Several cases are cited in the briefs for the defendants in error wherein it has been decided by state supreme courts of high authority that whatever remains of the stream, beyond what is wanted for the public improvement, and which continues to flow over the dam and down the original channel of the river, belongs to riparian owners upon the stream, in the same manner as if the state dam had not been erected.

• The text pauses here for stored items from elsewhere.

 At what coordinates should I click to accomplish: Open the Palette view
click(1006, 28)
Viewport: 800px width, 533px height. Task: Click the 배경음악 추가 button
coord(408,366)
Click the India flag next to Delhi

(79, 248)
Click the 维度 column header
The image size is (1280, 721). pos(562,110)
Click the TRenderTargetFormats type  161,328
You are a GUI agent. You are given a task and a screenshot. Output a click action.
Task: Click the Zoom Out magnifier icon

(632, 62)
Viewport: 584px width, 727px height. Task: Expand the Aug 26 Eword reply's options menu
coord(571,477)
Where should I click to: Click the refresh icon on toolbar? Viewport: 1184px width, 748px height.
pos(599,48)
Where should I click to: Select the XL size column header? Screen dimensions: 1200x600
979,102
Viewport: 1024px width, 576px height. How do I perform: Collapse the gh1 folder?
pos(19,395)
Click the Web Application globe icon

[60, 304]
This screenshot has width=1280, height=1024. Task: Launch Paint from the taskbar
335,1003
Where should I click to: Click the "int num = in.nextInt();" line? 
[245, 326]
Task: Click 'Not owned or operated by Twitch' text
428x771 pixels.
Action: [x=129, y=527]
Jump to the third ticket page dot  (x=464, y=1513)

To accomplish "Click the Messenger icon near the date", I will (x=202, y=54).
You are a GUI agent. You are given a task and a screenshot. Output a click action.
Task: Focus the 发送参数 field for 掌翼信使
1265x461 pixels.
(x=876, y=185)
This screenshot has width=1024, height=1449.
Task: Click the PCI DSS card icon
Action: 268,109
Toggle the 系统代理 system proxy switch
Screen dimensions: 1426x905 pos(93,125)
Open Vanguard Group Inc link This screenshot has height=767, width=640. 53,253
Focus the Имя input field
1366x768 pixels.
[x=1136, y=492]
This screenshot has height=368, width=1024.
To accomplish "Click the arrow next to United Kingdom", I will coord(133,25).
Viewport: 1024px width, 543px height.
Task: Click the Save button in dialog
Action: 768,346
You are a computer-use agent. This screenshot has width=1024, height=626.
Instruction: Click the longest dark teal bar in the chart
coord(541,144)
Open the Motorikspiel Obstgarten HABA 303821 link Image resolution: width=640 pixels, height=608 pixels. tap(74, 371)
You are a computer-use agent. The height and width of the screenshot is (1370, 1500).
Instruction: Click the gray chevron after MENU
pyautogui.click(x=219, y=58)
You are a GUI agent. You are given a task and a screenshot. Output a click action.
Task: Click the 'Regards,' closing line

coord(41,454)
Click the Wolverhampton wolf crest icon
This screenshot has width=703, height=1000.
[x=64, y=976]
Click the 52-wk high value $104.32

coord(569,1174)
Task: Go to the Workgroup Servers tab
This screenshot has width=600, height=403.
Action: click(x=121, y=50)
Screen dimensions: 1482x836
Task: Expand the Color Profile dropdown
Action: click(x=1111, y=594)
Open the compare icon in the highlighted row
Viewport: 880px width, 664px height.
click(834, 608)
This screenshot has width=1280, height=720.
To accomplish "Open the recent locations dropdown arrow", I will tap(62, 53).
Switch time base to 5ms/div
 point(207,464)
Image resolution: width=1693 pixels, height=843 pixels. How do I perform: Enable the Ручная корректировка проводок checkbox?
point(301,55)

Our examination of the cases so cited has not enabled us to perceive that they are applicable to the present subject. In none of them have we found that by the state legislation was there a fund created out of the use of the surplus water, to be expended in the completion and maintenance of the public improvement. As we have seen, the entire legislation—state and federal—in the present instance has had in view the dedication of the water powers incidentally created by the dams and canal to raising a fund to aid in the erection, completion, and maintenance of the public works; and, as we have further seen, provision was made in the federal act of 1875 for the ascertainment and payment of damages, in respect to which this court said in Kaukauna Water-Power Co. v. Green Bay & M. Canal Co., 142 U. S. 279, 12 Sup. Ct. 180, that 'the terms of this act are broad enough to cover, not only lands taken for flowage purposes, but all injury done to lands or other property by means of any part of the works of said improvement, which would include damages caused by the diversion of the waters.'
Moreover, in the state cases cited by the defendants in error the question of federal jurisdiction and control did not arise, and was not considered.
Other propositions, based on the alleged departure by the supreme court of the state from the case made by the pleadings, were discussed by the counsel for the plaintiff in error; but, as the views heretofore stated dispose of the case, it is not necessary for us to consider them.
Our conclusion, then, is that as by the judgment of the supreme court of Wisconsin there was drawn into question the validity of an authority exercised under the United States, to wit, the granting of the said water powers and easement, and the decision was against the validity of such authority, thereby depriving the plaintiff in error of property without due process of law, the judgment of that court must be, and is hereby,
Reversed, and the case is remanded to the supreme court of Wisconsin for further proceedings not inconsistent with this opinion.
For opinion on petition for rehearing, see 19 Sup. Ct. 316.